Mosque in Teban Gardens, Singapore

Masjid Hasanah (Jawi: مسجد الحسنات; Mosque of Good Deeds) is a mosque located at Teban Gardens in Jurong East in the West Region, Singapore. It was first built in 1970 as a replacement for smaller, older mosques in Jurong before it was further rebuilt in the 1990s to accommodate more worshippers.

== Etymology ==
The name of the mosque, Hasanah, is derived from the Arabic word ḥasana which means "good deed." In Islamic tradition, God will weigh up the ḥasanāt of a person against the bad deeds that they have done. Muslim scholars Ibn Abbas and Muhammad Husayn al-Dhahabi state that the hasanāt of a person may be a given to someone that has been wronged or backbitten by said person.

== History ==
The mosque was officially opened on 16 October 1970. Built by the JTC Corporation, it was intended as a replacement for several older mosques located at Tanjong Kling which were demolished in order to make way for the redevelopments in Jurong. In 1985, plans were confirmed for a complete reconstruction of the mosque, which would involve rebuilding the mosque in a more modern architectural style as well as increasing the capacity of the mosque to fit more worshippers. Sufficient funds were collected by 1989 and the reconstruction work started in October of the same year.

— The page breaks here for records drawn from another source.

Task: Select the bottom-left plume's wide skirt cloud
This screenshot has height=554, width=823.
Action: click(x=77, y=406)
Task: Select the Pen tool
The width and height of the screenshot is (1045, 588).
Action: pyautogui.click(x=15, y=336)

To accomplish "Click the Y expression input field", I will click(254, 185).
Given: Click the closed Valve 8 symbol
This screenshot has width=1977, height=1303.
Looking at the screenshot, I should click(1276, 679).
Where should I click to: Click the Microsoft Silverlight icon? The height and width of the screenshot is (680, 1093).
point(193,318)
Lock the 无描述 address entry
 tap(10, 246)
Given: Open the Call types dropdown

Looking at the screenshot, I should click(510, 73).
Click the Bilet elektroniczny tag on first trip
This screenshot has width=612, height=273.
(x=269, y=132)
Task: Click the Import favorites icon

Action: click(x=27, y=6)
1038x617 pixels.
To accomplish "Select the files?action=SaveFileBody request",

A fire broke out in the mosque in 1993 which delayed the reconstruction works. However, the mosque was fully completed by 1996 and reopened in that year, offering computer classes upon its reopening.

== Incidents ==
=== 1993 fire ===
On 24 March 1993, a fire seized the mosque, destroying some classrooms and damaging the female prayer hall. The main prayer hall, however, was barely affected along with much of the structure. No injuries were reported. The cause of the fire is unknown and some eyewitnesses reported a large explosion seconds before the fire broke out. The police have stated that the fire may have resulted from an act of vandalism inside the mosque premises, but this had not been confirmed at the time.

== Accessibility ==
The mosque is located in the Teban Gardens housing estate, next to the Teban Place market. The nearest MRT station is the Jurong East MRT Station located on the East-West line. Two bus stops lead directly to the mosque as well.

Another mosque, Masjid Al-Mukminin, built in 1987, is nearer to the Jurong East MRT station.